→ **ASSIGNED TASK**
Search the records below for the word "computer". Pull out each line that has it.

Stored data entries

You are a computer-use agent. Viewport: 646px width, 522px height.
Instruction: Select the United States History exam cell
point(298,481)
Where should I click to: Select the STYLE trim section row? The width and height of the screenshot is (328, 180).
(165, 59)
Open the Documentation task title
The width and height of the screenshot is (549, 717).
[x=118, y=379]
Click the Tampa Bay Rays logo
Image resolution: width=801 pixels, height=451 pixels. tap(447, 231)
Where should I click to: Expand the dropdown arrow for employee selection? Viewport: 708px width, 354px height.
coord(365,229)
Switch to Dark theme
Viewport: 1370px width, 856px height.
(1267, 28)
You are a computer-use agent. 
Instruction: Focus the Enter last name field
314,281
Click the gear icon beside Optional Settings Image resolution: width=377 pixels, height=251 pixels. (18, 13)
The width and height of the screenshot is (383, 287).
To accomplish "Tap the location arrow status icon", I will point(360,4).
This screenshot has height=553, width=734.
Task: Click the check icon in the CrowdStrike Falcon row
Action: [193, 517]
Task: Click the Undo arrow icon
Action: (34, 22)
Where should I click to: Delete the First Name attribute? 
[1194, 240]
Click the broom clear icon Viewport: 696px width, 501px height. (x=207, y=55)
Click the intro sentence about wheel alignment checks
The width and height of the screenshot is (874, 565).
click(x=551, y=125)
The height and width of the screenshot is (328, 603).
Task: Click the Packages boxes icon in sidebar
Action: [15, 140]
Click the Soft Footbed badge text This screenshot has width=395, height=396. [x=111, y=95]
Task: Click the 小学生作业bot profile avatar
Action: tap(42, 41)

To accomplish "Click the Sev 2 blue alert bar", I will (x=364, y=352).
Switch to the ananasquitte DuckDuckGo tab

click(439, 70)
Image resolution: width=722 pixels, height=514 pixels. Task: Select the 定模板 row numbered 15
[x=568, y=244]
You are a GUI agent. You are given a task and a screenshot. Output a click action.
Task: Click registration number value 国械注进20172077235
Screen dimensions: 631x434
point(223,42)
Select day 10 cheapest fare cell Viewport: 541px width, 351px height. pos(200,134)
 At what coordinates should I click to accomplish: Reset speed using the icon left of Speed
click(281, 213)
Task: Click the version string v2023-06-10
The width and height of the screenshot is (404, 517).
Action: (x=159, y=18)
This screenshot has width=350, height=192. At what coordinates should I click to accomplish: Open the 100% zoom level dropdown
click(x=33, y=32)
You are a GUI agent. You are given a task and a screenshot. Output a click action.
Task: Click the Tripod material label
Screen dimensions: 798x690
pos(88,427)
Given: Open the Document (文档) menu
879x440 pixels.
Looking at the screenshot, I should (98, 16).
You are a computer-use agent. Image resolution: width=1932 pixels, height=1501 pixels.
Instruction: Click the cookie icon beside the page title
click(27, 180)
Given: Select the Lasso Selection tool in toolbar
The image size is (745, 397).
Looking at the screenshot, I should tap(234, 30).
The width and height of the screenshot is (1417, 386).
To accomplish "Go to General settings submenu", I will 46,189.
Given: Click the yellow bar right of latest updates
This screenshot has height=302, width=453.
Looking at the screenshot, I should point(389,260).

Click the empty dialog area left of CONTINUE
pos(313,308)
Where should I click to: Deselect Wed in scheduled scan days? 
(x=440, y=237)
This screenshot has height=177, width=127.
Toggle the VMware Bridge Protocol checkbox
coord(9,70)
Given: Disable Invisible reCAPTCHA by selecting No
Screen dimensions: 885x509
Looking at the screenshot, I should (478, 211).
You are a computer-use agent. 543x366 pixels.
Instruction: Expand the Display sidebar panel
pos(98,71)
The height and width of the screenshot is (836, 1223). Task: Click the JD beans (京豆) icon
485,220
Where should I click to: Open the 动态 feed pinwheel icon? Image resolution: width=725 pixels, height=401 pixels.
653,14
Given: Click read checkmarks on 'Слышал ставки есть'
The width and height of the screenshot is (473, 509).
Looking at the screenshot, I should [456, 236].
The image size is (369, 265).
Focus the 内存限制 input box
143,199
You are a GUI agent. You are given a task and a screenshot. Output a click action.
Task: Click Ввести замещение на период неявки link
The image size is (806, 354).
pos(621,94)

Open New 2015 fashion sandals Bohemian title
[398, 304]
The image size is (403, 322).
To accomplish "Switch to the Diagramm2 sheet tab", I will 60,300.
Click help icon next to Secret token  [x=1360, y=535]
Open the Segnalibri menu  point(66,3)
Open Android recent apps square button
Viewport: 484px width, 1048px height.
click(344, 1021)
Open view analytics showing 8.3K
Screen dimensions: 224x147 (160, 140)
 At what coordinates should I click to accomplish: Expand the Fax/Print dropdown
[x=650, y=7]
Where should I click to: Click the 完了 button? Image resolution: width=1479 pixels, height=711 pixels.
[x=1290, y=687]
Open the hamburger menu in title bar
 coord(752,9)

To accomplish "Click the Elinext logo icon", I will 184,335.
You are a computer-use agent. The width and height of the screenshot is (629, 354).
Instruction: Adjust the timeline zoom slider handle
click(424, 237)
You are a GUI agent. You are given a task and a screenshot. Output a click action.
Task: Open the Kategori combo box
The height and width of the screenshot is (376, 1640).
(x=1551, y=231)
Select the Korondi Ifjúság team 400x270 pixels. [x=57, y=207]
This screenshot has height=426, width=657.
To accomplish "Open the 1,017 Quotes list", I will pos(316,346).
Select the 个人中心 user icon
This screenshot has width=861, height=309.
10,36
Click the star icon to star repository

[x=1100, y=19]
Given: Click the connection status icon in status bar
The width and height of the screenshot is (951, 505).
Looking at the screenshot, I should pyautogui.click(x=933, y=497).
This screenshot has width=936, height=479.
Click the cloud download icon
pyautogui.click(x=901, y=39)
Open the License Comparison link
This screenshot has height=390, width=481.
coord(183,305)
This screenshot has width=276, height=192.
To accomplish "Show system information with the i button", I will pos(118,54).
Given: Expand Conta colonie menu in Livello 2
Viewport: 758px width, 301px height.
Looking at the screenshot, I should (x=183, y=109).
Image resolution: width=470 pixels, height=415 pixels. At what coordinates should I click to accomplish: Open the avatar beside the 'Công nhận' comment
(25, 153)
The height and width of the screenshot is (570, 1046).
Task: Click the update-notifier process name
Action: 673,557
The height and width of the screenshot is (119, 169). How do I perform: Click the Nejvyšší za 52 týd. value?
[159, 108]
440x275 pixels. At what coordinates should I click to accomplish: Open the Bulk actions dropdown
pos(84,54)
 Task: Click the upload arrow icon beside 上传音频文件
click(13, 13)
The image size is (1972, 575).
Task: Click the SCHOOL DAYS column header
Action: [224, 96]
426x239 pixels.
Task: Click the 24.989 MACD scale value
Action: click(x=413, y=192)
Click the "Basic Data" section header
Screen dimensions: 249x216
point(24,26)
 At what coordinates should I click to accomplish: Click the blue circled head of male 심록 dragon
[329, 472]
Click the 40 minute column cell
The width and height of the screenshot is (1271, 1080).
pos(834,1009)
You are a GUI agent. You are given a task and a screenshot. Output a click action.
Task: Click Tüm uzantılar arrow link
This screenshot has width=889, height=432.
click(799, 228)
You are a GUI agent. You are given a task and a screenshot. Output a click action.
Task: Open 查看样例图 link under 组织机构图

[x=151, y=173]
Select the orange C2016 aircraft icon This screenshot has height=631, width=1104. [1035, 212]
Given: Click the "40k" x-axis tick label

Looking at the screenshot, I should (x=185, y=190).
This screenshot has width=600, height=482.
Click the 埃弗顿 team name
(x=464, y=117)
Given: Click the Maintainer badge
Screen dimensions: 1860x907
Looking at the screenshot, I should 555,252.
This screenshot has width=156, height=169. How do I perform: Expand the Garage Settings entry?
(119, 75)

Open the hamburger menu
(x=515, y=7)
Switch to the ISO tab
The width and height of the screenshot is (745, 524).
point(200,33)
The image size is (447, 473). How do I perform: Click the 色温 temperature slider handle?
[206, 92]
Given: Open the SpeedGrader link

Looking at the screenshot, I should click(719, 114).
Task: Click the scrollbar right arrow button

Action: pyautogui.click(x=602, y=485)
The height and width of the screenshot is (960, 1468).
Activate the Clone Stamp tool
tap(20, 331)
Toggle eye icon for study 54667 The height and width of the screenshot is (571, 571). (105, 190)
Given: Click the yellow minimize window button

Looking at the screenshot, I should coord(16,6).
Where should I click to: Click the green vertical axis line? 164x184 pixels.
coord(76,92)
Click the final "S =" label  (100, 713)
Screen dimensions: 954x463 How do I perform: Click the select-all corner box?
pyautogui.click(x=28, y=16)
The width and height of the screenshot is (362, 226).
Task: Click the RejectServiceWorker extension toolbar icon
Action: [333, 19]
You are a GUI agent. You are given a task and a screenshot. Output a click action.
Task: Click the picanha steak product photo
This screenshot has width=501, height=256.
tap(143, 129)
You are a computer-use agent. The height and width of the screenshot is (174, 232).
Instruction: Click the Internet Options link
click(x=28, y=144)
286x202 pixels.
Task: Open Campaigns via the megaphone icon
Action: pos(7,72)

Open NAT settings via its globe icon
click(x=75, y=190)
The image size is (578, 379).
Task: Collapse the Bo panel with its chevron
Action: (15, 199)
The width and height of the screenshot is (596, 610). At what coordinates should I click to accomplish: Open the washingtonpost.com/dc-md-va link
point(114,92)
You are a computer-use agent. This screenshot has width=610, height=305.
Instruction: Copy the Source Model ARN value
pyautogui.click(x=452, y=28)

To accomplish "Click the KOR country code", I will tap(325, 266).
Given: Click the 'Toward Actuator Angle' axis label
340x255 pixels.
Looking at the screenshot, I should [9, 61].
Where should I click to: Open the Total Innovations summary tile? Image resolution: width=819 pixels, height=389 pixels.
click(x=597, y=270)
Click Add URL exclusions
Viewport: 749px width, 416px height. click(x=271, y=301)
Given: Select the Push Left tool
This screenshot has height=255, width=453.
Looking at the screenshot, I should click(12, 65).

→ **OUTPUT**
You are a computer-use agent. Viewport: 646px width, 522px height.
You are a computer-use agent. 
You are a computer-use agent. Image resolution: width=1932 pixels, height=1501 pixels.
You are a computer-use agent. 543x366 pixels.
You are a computer-use agent. The width and height of the screenshot is (629, 354).
You are a computer-use agent. The height and width of the screenshot is (174, 232).
You are a computer-use agent. This screenshot has width=610, height=305.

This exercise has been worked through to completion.